Dale Franks at QandO looks at the ongoing fight over health care reform and sees signs of something more serious in the future:

Over the past couple of days, we’ve seen arguments about national health care erupt into incidents of local violence. Yes, we yelled at each other bit back in 2005 or so, when Social Security reform was on the table.  But now we’re seeing thugs in SEIU T-shirts showing up and throwing punches at people who are gathered to demonstrate against the current version of health care reform. We’ve seen a local Democratic Party apparatchik shove a demonstrator in the face.  Billy Beck has often said it, and now he’s saying it again: “You have always heard it here first: All politics in this country now is just dress rehearsal for civil war.”

(…)

I’ve also said before–and every time I do, people like Oliver Willis call me crazy for saying it–we’re preparing this country to split apart.  There are two political camps in this country: collectivists, and and indvidualists.  (Forget party labels.  The parties are, at best, loose approximations of those two camps.)  It’s a fairly even split between the two camps. And the fundamental philosophies of those two camps have become irreconcilable, for a number of reasons, but primarily as a  result of centralization of power in Washington.

As Dale goes on to note, those two political camps have existed in the United States for a long time now, but the conflict between them has been tempered somewhat by that great invention of the Founding Fathers, Federalism:

People in Wisconsin could be as progressive as possible, and no one in New Mexico cared much. And if people in Wisconsin or New Mexico didn’t like the local political climate, they could just move to somewhere whe the climate was more to their liking. But with the arrogation of so much power by Washington, that’s no longer an option. In a federal system, nobody in Texas much cares if some yankees in a state far away set up The People’s Autonomous Oblast of Massachussets. But if Bostonians think that some Alabama ’seed in Washington is gonna force them to dance while handling snakes and speaking in tongues…well, you can’t square that circle.

Unfortunately, if the solons in Washington declare we must do X, there’s no way to escape the consequences of that decision. And so, every political decision is now fraught with national, rather than local consequences. As a result, the incompatibility between collectivists and individualists is reaching a boiling point. The centralization of power in Washington, and the nationalization of practically every domestic issue, has done nothing but poison our politics, and degraded our political discourse.

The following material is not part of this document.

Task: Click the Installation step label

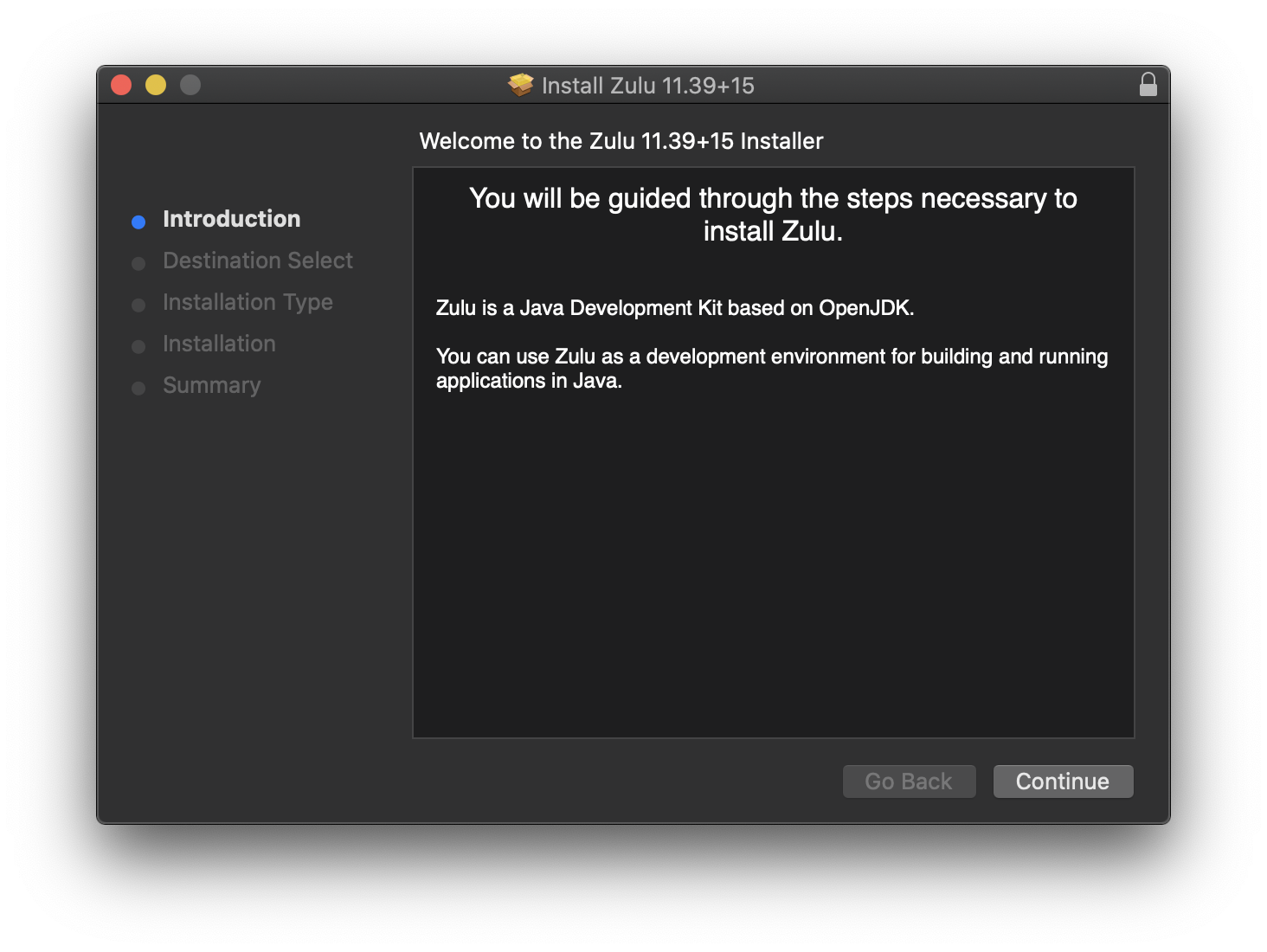Action: pyautogui.click(x=219, y=344)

That’s why, for example, abortion wasn’t much of a political issue until the early 1970s, when the Supreme Court decided that the United States Constitution mandated that women have access to that medical procedure regardless of what the preferences of a local majority might be. Before that, abortion laws were being liberalized in some states thanks to political pressure. After Roe, though, the people of Alabama had no choice but to adopt the laws of the people of California, whether they wanted to or not.

Its not just about abortion, though. We’ve seen the same thing happen with everything from the drinking age, to seat belt laws, to regulation of day care facilities. All of these used to be state concerns, but, once the Federal Government stuck it’s nose in the tent, it became a national issue.

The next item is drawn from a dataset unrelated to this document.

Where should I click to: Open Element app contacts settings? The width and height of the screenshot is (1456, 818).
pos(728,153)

Dale goes on to note that there’s only been one other time in American history when an issue that had been within the purview of the states became an issue of national debate, and that was during the years before the Civil War. Back then, there was a clear majority against perpetuating what nearly everyone realized was a vile and immoral institution, today the situation is quite different:

{T]his won’t be a case like 1860, where 70% of the country successfully forced their will on the remaining 30%. We’ve got a nearly even 50-50 split between those two philosophies now. We’re too evenly divided to make force an easy, or even viable option. If things keep going in this direction, then I think we’re on the way to divorce court, where we’ll be citing “irreconcilable differences”.

Drawing from Dale’s post, Brad Warbiany over at The Liberty Papers makes a point that I think sums up quite nicely the frustration that many people on both sides of the aisle are feeling:

Proponents of small government watched as Republicans spent us into record deficits when given the reins of power. We are now watching as Democrats pour gasoline on the spending fire. We individualists have nowhere to turn. We are not being represented and we are being forced into acquiescence with whatever Washington declares.

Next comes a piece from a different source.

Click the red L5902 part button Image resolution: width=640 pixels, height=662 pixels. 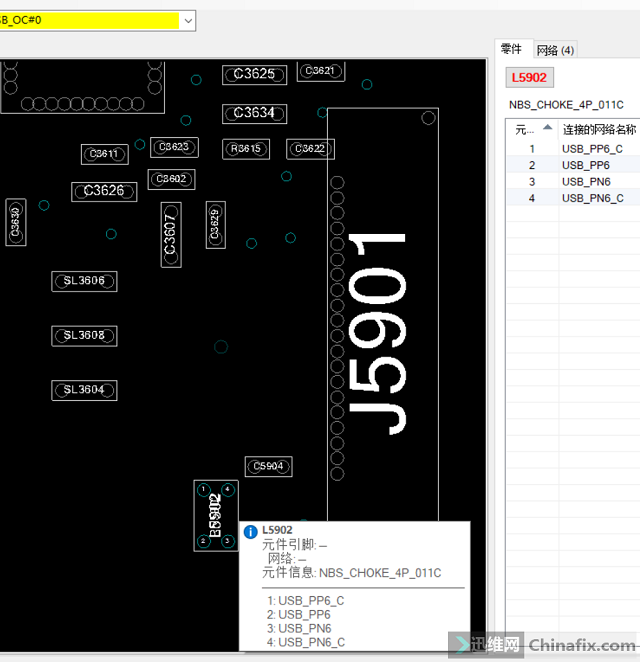click(x=529, y=77)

We have no control, we have no voice, and we are being forced into actions that we fundamentally — down to the core — believe are unfair, wrong, and illegitimate. We’re on simmer. We’ve boiled up a bit with the Tea Parties and now with these town hall meetings. But the government is continuing to turn up the heat, and it’s only a matter of time before we boil over.

It’s a strange concept to wrap your brain around, especially for someone such as myself who’s spoken out against secessionist talk before, but Dale raises a valid point. We’re living in a country that increasingly seems to be almost equally divided between those who see the government as the great Sugar Daddy and those who want nothing more than to see the government get the hell out of their way and limit itself to the job it was intended for in the beginning.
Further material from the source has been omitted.